Use of a carbon felt–iron oxide air-diffusion cathode for the mineralization of Malachite Green dye by heterogeneous electro-Fenton and UVA photoelectro-Fenton processes

• Novel cathode of carbon felt coated with iron oxides prepared by Fe3 + electrodeposition
• Cathode used for heterogeneous EF and PEF treatments of Malachite Green solutions
• Faster decolorization and mineralization by heterogeneous PEF
• Maximum 98% mineralization achieved for a 50 mg L− 1 dye solution at 21.7 mA cm− 2
• Large loss of iron oxides with lesser oxidation power after 10 cycles of heterogeneous EF

A novel carbon felt cathode coated with iron oxides has been prepared by Fe3 + electrodeposition.

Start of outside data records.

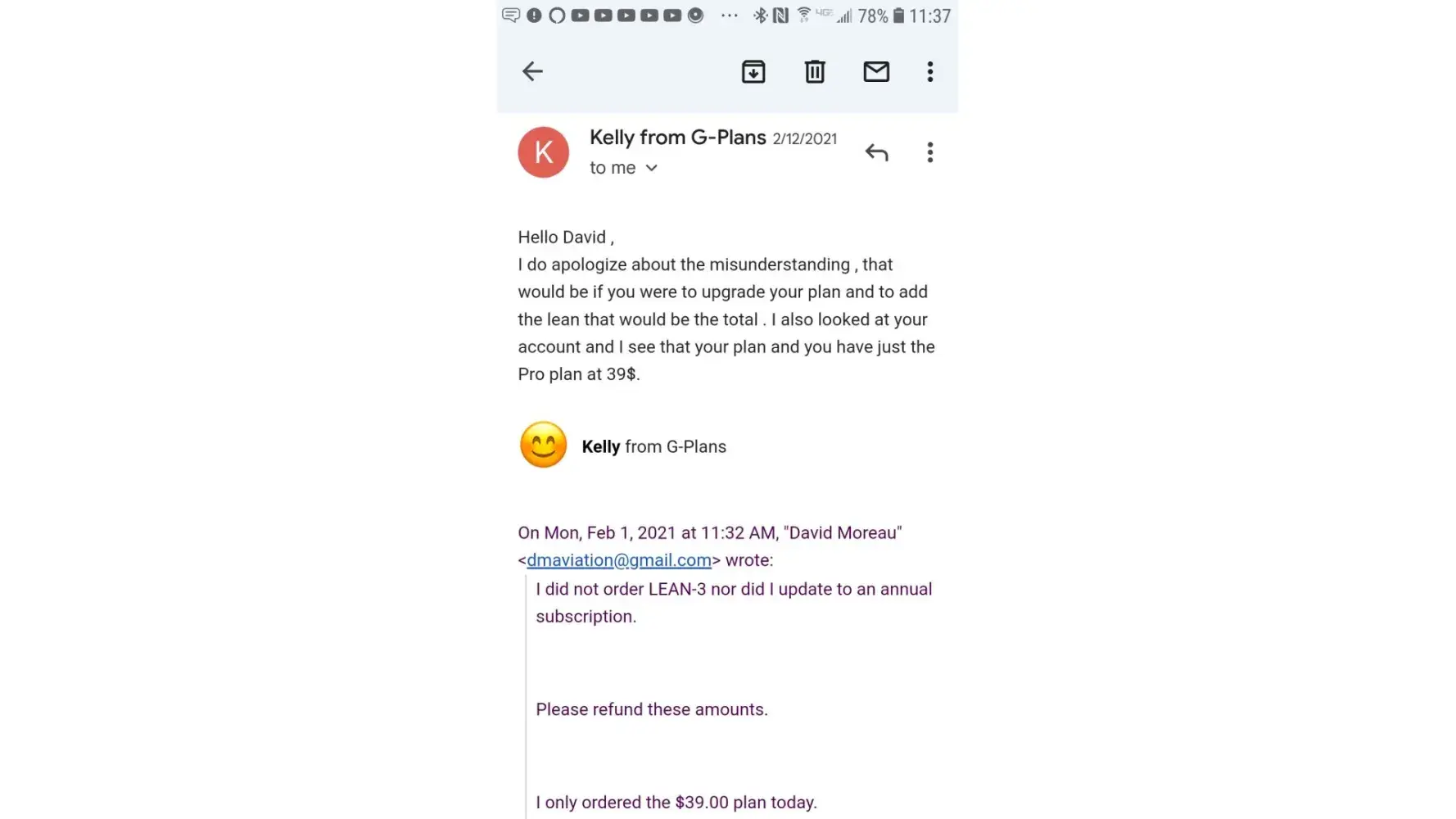Viewport: 1456px width, 819px height.
Task: Mark email as unread envelope icon
Action: tap(876, 72)
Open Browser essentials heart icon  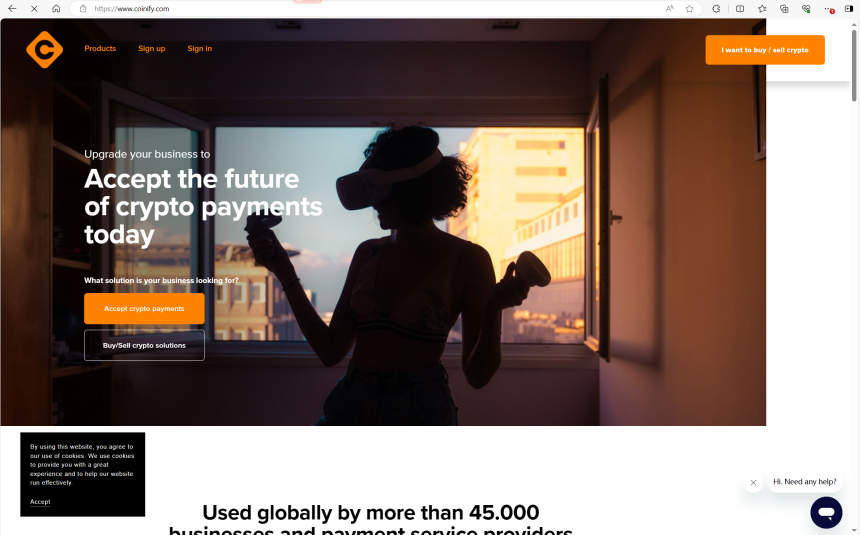click(806, 9)
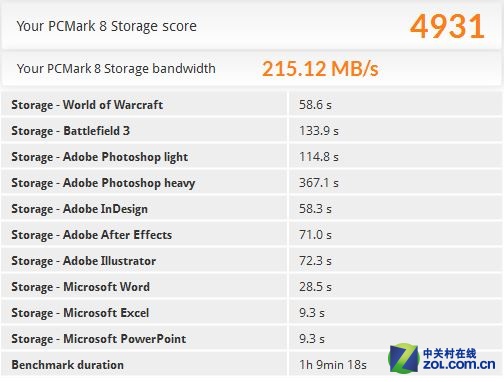This screenshot has height=382, width=504.
Task: Click the Benchmark duration label
Action: (x=68, y=365)
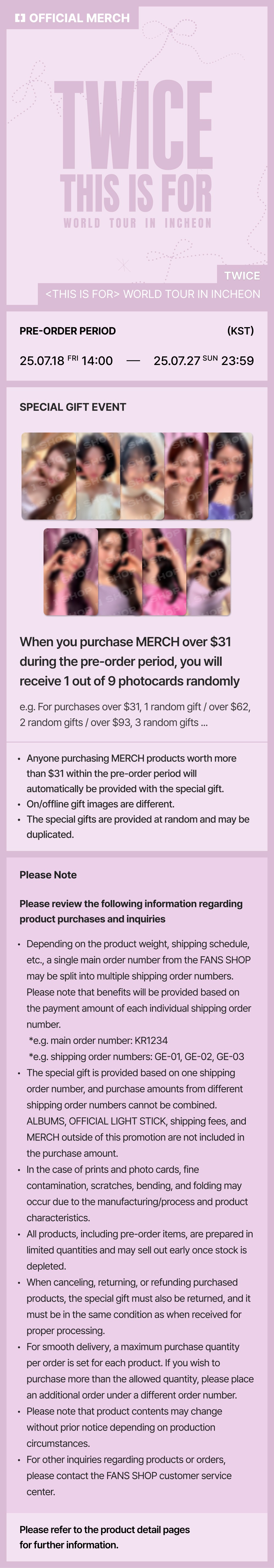The width and height of the screenshot is (274, 1568).
Task: Click the small TWICE tag above tour banner
Action: coord(242,275)
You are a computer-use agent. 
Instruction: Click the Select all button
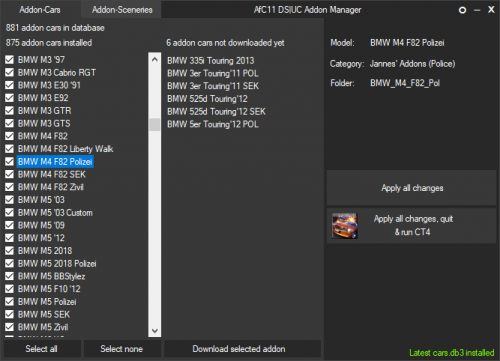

The deposited iron content was analyzed by X-ray fluorescence, the composition of iron oxides formed by X-ray diffraction and the morphology of deposits by scanning electron microscopy and energy-dispersive X-ray spectroscopy. Freshly prepared electrodes were used as air-diffusion cathodes in a stirred tank reactor with a boron-doped diamond (BDD) anode to degrade solutions of Malachite Green dye at pH 3.0 by heterogeneous electro-Fenton (EF) and photoelectro-Fenton (PEF) processes. Oxidizing agents were hydroxyl radicals formed at the BDD surface from water oxidation and at the cathode surface or in the bulk from Fenton's reaction between deposited or leached Fe2 + and electrogenerated H2O2 in both treatments, along with the photo-oxidation by UVA light in heterogeneous PEF. The decolorization and mineralization of dye solutions were faster for the latter process due to the photolysis of Fe(III) complexes with initial oxalate and generated carboxylic acids. TOC decay always obeyed a pseudo-first-order kinetics. The increase in dye concentration decelerated the decolorization efficiency and mineralization rate, but enhanced the mineralization current efficiency. A test of 10 consecutive cycles of heterogeneous EF treatment of 50 mg L− 1 of Malachite Green at 21.7 mA cm− 2 showed a gradual loss of iron oxides from the cathode with decreasing dye mineralization rate. An improvement of the stability of the novel cathode is then necessary for its reuse with a better keeping of the oxidation power of heterogeneous EF and PEF treatments of organic pollutants in waters.